>>>>

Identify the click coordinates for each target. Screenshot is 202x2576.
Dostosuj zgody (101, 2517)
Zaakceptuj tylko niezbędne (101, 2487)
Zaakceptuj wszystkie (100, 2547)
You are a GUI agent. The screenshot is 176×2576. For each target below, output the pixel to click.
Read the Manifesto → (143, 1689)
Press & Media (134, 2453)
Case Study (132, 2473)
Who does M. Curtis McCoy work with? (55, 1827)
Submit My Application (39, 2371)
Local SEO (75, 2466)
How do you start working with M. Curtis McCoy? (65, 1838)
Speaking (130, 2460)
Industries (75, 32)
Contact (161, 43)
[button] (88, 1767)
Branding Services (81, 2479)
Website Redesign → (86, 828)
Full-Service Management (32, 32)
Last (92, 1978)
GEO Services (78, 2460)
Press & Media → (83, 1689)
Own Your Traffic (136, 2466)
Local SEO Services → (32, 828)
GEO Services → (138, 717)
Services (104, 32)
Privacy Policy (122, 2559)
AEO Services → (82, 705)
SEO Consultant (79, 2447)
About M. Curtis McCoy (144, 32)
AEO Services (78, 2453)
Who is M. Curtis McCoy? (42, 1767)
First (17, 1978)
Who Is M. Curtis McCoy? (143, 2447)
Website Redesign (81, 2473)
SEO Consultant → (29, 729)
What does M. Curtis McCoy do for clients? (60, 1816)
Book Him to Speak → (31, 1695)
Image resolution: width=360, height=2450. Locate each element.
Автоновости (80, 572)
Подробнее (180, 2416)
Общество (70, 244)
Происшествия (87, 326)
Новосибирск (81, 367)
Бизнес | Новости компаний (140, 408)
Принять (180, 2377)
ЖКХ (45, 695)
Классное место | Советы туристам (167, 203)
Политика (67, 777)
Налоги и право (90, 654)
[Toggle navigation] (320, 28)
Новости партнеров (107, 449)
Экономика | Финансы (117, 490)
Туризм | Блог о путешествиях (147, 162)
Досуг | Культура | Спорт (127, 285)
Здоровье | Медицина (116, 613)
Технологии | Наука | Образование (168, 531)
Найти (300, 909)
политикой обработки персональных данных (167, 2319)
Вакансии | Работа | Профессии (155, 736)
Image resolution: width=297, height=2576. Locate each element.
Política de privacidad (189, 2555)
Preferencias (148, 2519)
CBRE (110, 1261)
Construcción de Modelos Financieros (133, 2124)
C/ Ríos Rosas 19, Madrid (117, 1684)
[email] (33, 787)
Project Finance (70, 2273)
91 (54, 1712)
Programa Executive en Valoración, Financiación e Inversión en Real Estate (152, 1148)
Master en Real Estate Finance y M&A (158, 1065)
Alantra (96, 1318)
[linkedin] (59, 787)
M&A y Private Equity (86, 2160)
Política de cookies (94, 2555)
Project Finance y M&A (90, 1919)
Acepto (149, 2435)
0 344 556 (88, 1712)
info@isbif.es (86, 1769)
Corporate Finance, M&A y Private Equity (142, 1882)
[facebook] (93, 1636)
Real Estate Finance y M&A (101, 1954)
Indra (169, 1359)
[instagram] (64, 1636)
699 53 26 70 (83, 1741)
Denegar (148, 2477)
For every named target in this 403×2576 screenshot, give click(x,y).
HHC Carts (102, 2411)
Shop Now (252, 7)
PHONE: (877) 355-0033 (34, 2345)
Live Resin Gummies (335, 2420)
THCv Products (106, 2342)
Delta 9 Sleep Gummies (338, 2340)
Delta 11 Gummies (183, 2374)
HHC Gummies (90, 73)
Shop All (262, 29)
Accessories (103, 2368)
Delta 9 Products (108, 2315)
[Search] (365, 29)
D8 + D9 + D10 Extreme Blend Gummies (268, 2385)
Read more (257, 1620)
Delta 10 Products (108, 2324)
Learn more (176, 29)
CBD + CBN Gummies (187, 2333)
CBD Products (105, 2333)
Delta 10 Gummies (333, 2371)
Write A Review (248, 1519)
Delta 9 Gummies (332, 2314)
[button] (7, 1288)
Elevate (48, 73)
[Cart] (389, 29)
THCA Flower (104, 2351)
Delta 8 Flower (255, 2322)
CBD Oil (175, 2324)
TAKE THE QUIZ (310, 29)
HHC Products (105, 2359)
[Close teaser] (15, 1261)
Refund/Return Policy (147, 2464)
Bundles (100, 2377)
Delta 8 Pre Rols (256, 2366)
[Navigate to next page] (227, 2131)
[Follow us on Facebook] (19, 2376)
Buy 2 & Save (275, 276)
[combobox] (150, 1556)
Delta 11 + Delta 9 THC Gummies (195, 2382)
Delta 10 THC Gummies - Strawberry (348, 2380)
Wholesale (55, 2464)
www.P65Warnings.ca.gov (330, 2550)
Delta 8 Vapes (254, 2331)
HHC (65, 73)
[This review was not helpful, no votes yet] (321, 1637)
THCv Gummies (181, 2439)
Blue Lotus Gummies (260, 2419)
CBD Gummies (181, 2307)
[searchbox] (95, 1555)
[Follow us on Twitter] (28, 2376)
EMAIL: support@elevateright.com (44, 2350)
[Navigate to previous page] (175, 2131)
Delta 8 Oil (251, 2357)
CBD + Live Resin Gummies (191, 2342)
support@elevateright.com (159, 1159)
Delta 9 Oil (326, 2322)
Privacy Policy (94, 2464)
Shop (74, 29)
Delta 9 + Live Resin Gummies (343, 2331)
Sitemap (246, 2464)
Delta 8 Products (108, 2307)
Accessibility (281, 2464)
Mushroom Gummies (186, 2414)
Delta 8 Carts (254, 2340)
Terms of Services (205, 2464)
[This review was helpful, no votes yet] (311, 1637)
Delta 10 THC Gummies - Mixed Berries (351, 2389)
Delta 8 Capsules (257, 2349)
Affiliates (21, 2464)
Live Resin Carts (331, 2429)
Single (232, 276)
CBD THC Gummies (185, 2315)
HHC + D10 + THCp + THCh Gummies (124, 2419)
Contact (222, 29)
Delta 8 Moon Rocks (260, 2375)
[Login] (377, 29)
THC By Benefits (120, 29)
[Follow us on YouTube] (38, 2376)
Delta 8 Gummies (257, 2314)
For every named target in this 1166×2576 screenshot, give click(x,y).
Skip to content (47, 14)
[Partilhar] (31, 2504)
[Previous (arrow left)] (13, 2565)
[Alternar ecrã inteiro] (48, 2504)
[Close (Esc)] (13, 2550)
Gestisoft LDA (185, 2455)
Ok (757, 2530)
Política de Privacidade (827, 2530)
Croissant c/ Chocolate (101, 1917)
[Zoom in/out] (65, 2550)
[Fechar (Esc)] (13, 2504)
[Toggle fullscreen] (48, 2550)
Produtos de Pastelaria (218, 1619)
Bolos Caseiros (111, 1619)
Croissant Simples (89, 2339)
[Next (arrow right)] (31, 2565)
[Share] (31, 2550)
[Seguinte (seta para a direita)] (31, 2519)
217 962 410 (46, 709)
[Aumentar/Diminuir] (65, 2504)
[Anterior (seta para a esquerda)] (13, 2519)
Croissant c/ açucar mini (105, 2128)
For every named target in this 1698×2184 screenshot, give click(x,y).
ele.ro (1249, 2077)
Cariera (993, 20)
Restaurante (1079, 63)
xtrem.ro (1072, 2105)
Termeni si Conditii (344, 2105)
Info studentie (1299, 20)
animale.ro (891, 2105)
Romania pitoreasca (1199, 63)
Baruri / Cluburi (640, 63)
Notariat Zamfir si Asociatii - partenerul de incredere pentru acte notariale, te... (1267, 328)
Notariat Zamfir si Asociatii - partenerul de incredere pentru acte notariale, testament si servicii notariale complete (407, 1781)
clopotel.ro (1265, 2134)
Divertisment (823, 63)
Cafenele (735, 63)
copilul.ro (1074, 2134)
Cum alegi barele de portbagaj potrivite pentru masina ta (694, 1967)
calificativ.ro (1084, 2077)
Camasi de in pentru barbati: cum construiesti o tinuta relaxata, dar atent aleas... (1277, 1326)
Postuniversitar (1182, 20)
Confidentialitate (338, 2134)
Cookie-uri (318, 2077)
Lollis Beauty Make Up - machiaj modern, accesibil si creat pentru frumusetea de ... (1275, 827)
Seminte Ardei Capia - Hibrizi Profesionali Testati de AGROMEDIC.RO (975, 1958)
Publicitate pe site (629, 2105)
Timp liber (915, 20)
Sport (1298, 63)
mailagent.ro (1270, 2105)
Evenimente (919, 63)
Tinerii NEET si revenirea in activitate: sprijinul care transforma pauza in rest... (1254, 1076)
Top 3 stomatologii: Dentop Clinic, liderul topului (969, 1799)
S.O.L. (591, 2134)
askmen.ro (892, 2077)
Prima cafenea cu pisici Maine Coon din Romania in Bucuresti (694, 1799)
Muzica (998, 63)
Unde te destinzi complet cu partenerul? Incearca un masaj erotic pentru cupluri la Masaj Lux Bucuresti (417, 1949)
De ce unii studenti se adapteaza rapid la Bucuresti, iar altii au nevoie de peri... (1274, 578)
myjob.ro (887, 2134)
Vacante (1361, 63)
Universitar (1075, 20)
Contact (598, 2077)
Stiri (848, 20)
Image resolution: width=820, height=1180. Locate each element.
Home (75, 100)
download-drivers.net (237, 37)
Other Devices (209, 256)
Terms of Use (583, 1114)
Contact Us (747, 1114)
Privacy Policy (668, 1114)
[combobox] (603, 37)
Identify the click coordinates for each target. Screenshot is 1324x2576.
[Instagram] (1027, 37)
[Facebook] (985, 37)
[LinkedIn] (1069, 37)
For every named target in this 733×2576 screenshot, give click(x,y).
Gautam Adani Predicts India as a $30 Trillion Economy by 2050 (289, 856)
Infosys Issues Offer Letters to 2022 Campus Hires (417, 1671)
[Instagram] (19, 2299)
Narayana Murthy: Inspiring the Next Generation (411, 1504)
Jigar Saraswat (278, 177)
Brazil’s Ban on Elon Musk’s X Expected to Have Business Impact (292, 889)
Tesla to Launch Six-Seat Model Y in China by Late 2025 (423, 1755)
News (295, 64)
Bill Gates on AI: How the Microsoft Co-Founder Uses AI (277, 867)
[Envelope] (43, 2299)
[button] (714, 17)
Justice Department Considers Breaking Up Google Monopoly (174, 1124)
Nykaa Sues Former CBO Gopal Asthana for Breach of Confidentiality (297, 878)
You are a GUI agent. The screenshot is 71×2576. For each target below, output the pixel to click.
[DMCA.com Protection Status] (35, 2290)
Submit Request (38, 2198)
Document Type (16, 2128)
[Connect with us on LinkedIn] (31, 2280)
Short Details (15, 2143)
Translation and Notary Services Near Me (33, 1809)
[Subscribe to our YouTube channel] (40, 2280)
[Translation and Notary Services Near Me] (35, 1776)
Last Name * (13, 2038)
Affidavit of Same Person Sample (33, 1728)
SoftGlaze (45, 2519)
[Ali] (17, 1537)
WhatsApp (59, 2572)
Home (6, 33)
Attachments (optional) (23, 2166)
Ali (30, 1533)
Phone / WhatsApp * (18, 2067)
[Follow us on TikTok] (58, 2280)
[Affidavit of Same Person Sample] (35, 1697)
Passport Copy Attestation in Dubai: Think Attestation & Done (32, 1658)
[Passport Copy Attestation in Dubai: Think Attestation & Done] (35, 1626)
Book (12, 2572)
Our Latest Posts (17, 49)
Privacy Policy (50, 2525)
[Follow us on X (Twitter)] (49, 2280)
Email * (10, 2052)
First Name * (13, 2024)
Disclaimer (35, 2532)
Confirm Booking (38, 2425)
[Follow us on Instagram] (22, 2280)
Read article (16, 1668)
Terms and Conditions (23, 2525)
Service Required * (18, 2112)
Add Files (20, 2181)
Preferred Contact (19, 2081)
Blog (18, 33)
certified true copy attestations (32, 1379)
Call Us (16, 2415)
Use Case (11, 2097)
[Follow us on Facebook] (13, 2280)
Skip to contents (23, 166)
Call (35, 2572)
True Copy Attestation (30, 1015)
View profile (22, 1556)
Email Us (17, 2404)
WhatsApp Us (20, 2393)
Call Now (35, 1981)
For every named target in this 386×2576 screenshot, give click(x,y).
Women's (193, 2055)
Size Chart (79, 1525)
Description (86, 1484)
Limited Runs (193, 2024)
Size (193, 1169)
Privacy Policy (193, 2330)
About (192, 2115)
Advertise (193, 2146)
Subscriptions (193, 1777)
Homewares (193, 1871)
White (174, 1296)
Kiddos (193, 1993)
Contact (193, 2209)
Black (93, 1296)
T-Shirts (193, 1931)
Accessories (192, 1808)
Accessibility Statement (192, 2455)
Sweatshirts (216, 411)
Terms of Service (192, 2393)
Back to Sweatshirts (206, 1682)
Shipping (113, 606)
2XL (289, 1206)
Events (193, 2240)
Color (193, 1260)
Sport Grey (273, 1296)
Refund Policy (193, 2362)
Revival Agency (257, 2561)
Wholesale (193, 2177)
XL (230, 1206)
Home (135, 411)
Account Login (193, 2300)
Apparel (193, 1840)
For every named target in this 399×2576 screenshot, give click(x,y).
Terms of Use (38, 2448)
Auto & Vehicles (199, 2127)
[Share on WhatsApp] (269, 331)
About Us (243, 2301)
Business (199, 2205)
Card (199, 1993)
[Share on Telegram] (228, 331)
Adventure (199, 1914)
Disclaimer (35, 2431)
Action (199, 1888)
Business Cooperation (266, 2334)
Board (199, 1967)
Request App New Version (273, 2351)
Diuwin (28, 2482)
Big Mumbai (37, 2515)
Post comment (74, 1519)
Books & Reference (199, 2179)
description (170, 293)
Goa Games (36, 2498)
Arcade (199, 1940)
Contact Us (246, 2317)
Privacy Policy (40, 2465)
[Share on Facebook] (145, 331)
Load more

<<<<

**INSTRUCTIONS TO FOLLOW:** Reproduce exactly the stretch of the material above that starts at the line with "Own Your Traffic (136, 2466)" and ends at the line with "Who Is M. Curtis McCoy? (143, 2447)", both included, and nothing else.

**WRITTEN RESPONSE:**
Own Your Traffic (136, 2466)
Local SEO Services → (32, 828)
GEO Services → (138, 717)
Services (104, 32)
Privacy Policy (122, 2559)
AEO Services → (82, 705)
SEO Consultant (79, 2447)
About M. Curtis McCoy (144, 32)
AEO Services (78, 2453)
Who is M. Curtis McCoy? (42, 1767)
First (17, 1978)
Who Is M. Curtis McCoy? (143, 2447)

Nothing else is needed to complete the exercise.